Mais sachons que le général Foch, alors commandant en chef adjoint de la zone nord, avait adressé ses ordres à l’amiral Ronarc’h en ces termes : « Dans les circonstances où nous sommes, la tactique que vous avez à pratiquer ne comporte pas d’idée de manœuvre, mais simplement et au plus haut point, l’idée de résister où vous êtes ».

Ronarc’h avait demandé à ses hommes de tenir quatre jours, ils auront résisté trois semaines ! Mais à quel prix : 2000 hommes tués, blessés ou disparus. Les Sénégalais ne revinrent que 500, les Belges, 200 et les fusiliers marins 500. Les Allemands furent stoppés ; Dixmude marqua le basculement d’une guerre de mouvement, à une guerre de positions.

Un tel exploit méritait un drapeau. Ce fut le capitaine de vaisseau Julien Viaud, plus connu sous le nom de Pierre Loti, qui le réclama dans un article paru dans L’Illustration du 12 décembre 1914. Jusque là, les troupes de marine n’avaient pas de drapeau, les bâtiments disposaient de pavillons. Le ministre de la Marine de l’époque, Jean-Victor Augagneur signa un arrêté attribuant un drapeau aux formations de marins qui interviennent à terre.

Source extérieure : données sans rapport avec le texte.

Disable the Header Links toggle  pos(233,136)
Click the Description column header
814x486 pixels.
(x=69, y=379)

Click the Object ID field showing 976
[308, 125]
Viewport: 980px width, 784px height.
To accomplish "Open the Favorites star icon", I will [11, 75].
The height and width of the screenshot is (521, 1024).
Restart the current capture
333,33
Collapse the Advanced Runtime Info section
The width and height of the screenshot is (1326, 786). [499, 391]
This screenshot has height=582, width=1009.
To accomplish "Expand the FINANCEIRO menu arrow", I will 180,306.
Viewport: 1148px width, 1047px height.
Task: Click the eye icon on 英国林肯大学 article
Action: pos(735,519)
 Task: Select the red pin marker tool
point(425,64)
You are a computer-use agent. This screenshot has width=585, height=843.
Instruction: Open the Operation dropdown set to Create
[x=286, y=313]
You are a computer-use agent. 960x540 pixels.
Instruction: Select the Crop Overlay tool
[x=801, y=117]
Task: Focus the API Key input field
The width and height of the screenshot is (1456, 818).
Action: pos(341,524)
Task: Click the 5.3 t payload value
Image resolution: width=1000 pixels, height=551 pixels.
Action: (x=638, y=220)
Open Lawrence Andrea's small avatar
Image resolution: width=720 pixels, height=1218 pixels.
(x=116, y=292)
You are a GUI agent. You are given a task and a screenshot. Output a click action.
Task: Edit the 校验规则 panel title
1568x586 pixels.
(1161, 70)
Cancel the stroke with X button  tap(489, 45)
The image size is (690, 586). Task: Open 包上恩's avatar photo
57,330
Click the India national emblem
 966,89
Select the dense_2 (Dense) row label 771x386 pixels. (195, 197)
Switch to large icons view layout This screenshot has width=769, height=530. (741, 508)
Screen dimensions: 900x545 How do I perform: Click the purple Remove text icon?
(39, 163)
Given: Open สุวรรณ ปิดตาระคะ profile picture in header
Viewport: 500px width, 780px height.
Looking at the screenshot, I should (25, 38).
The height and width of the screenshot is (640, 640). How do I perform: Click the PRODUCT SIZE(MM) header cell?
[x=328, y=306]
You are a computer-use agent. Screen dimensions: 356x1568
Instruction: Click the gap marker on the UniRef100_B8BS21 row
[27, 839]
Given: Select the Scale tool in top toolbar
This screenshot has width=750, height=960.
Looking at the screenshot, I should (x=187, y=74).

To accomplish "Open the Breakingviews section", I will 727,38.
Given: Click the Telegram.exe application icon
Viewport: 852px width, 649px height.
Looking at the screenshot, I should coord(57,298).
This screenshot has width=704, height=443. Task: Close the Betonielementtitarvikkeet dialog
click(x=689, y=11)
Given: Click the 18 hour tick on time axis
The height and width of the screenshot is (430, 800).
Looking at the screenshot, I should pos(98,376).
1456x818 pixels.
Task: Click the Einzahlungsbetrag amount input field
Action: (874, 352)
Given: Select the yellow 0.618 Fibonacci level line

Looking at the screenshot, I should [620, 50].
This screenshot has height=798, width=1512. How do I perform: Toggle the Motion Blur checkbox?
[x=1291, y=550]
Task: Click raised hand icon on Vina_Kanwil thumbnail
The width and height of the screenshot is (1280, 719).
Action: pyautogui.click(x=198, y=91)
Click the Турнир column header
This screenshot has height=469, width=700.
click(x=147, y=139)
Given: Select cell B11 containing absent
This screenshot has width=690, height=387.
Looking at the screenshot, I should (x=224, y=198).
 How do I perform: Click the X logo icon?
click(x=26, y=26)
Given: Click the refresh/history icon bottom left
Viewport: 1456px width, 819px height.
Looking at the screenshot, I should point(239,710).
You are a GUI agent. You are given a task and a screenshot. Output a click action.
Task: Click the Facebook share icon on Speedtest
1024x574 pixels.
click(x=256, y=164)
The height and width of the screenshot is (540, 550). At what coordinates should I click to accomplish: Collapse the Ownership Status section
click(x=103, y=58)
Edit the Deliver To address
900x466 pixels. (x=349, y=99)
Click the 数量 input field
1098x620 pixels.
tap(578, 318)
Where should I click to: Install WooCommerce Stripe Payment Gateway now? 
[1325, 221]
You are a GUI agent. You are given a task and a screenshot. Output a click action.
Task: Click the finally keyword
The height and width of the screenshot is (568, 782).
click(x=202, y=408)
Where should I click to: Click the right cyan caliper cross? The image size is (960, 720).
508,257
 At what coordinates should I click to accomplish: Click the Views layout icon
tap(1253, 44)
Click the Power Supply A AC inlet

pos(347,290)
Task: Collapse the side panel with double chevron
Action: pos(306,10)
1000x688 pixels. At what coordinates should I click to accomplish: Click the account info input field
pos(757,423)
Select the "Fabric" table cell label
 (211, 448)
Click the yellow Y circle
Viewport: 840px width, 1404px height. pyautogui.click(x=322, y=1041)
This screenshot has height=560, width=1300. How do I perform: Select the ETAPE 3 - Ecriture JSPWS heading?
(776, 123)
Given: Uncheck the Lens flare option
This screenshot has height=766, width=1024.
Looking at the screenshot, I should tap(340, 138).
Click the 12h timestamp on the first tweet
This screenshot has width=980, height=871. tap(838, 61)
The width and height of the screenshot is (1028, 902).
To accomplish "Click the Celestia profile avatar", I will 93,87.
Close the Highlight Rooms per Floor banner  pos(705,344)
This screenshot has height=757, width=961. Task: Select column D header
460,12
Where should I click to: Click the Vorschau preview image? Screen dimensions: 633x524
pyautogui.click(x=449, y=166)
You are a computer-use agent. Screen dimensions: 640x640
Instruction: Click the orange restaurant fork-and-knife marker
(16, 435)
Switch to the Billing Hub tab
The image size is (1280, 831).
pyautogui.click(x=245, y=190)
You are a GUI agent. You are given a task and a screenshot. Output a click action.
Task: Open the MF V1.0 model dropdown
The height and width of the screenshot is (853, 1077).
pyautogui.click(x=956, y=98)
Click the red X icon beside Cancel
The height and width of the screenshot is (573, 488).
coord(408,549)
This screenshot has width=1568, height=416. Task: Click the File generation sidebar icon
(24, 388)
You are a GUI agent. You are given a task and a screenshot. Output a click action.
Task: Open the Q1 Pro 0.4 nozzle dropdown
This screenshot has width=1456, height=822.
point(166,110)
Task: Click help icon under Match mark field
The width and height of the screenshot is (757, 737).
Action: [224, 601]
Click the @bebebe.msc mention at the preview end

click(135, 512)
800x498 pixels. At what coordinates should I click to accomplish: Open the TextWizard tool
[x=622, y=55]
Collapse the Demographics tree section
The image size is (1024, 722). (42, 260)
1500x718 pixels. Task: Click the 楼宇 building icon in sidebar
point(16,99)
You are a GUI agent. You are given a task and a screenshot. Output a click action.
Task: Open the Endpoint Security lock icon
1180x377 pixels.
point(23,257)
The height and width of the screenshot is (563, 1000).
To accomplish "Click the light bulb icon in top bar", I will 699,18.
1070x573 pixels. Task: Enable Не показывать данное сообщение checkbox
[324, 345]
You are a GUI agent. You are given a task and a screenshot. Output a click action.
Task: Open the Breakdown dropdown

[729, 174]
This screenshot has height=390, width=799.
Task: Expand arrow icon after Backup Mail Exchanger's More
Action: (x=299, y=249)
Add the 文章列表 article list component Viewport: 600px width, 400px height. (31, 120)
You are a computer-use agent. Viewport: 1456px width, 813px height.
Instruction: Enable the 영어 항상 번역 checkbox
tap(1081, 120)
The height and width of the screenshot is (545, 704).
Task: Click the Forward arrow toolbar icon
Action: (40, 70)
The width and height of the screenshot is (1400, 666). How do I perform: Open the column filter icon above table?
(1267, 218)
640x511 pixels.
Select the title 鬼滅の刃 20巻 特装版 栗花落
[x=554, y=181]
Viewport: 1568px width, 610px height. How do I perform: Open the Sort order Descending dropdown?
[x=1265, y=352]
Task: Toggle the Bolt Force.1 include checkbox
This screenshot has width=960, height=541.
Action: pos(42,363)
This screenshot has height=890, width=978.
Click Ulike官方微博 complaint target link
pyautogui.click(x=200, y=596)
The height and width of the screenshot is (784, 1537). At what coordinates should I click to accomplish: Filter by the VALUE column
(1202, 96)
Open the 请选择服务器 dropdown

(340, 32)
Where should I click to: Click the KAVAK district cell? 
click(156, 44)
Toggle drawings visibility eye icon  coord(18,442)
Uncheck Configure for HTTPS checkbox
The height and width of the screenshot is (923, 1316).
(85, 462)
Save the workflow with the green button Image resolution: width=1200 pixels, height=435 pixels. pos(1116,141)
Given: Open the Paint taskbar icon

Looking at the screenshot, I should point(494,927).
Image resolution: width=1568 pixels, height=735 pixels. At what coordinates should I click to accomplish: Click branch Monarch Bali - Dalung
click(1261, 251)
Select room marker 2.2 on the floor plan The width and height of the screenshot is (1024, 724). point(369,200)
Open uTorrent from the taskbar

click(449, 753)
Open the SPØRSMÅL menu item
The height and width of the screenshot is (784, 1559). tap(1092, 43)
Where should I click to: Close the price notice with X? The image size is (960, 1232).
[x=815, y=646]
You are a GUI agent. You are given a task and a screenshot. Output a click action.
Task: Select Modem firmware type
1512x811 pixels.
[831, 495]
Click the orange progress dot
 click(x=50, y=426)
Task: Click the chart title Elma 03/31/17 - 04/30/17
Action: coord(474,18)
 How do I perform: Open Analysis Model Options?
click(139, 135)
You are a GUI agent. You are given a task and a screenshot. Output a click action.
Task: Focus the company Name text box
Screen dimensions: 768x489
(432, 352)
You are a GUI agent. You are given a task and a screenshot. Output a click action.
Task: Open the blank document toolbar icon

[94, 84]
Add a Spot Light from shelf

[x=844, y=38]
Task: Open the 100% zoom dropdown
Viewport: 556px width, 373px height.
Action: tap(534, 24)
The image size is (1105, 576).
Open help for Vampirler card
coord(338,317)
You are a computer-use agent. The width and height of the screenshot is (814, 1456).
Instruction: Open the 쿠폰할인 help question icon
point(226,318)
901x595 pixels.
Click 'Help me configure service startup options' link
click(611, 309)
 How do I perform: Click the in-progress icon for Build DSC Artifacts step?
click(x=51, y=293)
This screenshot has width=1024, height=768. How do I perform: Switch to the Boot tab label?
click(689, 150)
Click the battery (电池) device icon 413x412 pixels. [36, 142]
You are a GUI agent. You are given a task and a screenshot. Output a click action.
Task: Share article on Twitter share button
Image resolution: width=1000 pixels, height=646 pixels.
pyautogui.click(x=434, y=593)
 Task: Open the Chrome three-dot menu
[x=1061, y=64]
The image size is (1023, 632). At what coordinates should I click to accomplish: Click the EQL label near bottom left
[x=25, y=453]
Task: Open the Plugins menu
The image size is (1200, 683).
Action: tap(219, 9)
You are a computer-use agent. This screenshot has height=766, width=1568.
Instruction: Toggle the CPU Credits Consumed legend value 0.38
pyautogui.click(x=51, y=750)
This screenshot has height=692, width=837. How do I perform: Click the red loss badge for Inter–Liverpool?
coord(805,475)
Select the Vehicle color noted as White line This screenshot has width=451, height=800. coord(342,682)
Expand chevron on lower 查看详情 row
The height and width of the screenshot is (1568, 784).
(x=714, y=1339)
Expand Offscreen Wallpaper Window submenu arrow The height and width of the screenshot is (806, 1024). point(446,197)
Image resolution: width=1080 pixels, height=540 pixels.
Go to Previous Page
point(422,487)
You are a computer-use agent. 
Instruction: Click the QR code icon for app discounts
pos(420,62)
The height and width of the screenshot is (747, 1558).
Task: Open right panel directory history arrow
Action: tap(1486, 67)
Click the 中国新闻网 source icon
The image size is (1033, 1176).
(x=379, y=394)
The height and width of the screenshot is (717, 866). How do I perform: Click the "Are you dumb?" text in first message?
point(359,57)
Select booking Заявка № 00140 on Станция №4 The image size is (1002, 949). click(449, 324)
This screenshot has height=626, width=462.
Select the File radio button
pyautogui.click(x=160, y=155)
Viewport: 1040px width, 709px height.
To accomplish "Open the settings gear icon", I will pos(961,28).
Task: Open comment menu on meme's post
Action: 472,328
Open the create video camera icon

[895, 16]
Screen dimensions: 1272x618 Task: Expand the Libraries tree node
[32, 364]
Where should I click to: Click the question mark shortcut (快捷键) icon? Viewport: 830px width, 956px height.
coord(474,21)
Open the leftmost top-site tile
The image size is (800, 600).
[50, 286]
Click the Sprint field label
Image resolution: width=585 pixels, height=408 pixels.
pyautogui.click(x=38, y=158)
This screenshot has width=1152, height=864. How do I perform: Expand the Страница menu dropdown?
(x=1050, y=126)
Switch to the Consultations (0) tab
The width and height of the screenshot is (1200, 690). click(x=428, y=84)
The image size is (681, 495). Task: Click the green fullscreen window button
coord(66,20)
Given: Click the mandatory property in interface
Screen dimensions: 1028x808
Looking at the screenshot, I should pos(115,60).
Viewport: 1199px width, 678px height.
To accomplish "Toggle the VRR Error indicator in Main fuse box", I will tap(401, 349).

Ce drapeau se distingue de ceux de l’armée de Terre, par les ancres de marine inscrites dans les couronnes d’angles du tablier et de la cravate. On peut y lire sur son avers : « République française, Régiment de marins » et sur son revers : « Honneur et patrie », ainsi que « Dixmude 1914 ». Depuis ont été ajoutés dans ses plis les noms de nombreuses batailles dans lesquelles les marins ont combattu (1). Le drapeau des fusiliers marins est aujourd’hui le troisième drapeau le plus décoré de l’armée française, notamment de la Légion d’honneur, de la Croix de la Libération et de la Médaille militaire. Il est confié à l’école des fusiliers marins à Lorient.

Chef d’État-major de la Marine, en 1919, le vice-amiral Ronarc’h quitta le service actif en 1920 et mourut à Paris en 1940.
Il devait écrire dans ses souvenirs : « la Marine doit se tenir toujours prête à aider l’armée, soit en Europe, soit ailleurs, et non pas seulement par des moyens maritimes, mais en lui fournissant au besoin, à terre, des troupes solides, bien encadrées, et bien au fait de la guerre moderne. »
Ajoutons en citant le capitaine de vaisseau Sébastien Houël, commandant de l’école des fusiliers marins que « le drapeau est le symbole de cohésion de la troupe, de la gloire et du sacrifice des marins de toutes origines ».

                                                                                  BGF


(1)   Dixmude 1914 – Yser : 1914-1915 – Longewaede 1917 – Hailles 1918 – Moulin de Laffaux 1918 -  Bir Hakeim 1942 – Garigliano 1944 – Montefascione 1944 – Toulon 1944 – Vosges 1944 – L’Ill 1945.